We were told what the two candidates really think on some pivotal issues, and Trump was much more effective in keeping his infamous temper fused.

Even with regard to the coronavirus, he managed to divert the debate from his bitter failures by blaming China and blaming himself as the only man reviving the broken economy and also driving it before the pandemic.

I have been as critical as anyone about the president’s sad handling of the crisis.

But there’s no question that the longer it takes, the more desperate many Americans will become to save both their livelihood and lives.

And that’s why Trump’s claim that America must “ learn to live with it ” regarding Covid-19 and that too draconian a lockdown – which Biden supports as a key weapon to contain the virus – could cause “ the remedy will be worse than the problem itself ”will have caught on with many viewers.

They may prefer Biden’s character and think he will better protect them from the deadly virus – as he replied to Trump, ‘We’re learning to live with it? People learn to die with it! – but I suspect more of them would support Trump to restore their jobs than the Democratic challenger.

And Trump threw just enough mud on the ongoing scandal of his son Hunter’s untrustworthy dealings with foreign companies in Ukraine, Russia and China to defeat the Biden halo.

The challenger’s conclusion that it was a non-story driven by Russian disinformation propaganda sounded hollow, and he still has important questions to answer about the New York Post’s explosive revelations about Hunter’s laptop and emails.

He also handed over a campaign gift to Republicans saying he would ‘switch from the oil industry’ to renewable energy.

As Trump quickly replied, ‘He’s going to destroy the oil industry. Do you remember Texas?

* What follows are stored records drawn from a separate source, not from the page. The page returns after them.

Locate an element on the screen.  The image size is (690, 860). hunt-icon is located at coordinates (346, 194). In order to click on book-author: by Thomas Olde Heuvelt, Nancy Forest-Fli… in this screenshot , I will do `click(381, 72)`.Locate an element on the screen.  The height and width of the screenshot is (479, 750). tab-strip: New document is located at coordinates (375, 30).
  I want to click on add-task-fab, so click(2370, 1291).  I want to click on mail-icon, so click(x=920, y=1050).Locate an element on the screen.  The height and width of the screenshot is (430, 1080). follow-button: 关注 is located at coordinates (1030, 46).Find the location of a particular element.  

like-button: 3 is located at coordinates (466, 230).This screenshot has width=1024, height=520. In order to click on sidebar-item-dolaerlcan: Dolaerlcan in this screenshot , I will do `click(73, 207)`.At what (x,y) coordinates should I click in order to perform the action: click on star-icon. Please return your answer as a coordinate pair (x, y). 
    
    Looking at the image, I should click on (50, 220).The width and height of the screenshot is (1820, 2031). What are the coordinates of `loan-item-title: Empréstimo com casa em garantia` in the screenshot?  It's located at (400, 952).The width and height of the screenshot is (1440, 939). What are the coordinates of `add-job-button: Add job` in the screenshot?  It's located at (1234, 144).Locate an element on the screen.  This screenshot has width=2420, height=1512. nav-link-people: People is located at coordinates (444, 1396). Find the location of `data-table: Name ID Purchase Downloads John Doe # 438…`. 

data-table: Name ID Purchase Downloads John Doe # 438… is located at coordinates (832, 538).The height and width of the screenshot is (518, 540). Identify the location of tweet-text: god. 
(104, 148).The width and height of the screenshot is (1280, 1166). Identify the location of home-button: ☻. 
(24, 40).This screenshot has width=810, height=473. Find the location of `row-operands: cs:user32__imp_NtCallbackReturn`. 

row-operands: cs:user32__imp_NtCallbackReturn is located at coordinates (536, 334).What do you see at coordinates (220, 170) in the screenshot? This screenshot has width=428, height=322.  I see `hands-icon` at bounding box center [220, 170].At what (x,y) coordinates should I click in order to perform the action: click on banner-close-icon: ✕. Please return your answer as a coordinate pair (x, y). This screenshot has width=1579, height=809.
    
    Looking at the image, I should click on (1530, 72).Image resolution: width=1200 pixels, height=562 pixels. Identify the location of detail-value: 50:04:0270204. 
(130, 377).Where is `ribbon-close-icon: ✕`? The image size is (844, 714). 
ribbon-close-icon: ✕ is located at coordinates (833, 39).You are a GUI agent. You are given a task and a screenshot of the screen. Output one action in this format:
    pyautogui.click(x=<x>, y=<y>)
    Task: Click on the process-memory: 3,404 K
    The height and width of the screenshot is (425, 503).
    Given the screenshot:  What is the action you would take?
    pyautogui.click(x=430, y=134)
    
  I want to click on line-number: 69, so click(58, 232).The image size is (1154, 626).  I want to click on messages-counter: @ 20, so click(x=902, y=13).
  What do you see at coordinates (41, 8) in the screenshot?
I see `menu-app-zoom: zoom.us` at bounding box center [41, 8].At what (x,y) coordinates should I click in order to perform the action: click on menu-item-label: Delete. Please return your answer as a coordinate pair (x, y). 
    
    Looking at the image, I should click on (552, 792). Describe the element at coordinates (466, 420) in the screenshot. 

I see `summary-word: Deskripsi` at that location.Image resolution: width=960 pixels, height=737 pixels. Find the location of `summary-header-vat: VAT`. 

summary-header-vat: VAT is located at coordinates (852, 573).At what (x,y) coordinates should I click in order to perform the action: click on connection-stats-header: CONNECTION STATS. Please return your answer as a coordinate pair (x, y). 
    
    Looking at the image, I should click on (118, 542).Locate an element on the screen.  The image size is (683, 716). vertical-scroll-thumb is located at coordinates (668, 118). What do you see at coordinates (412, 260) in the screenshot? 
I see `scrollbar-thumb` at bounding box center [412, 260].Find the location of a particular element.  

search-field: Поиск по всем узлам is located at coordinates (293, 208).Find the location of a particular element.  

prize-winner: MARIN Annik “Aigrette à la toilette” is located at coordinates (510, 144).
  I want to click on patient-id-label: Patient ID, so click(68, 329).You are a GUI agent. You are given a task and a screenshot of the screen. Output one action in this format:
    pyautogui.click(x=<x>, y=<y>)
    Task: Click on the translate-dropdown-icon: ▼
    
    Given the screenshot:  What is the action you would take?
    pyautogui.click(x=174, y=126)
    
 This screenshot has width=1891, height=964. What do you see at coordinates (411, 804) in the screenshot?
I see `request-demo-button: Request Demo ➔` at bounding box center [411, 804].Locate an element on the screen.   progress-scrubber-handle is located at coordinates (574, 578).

Do you remember Pennsylvania, Oklahoma, Ohio? ‘

So overall, I thought the president was acting just as well as he has in any previous debate.

For once, he seemed to heed the advice of his advisors to tone down the toxic rhetoric.

But his pivot to a more ‘presidential’ style last night begs the question: why on earth didn’t he do this earlier in a year when America has been left behind by the pandemic and the murder of George Floyd?

It may be too late for Trump to save his presidency.

The polls certainly indicate that he lost on Nov. 3, possibly very badly.

But the polls were all wrong in 2016 and could get out of hand again, is the unpredictability of Trump’s silent backing.

He has ten days to turn things around, which is a long time in his world.

And his performance last night has given him an unexpected new springboard to rescue a shocking victory from the clutches of a seemingly inevitable defeat.

Donald Trump won last night’s debate.

Not by beating Joe Biden … but by beating himself.

And with that, he may have just blown this race open again.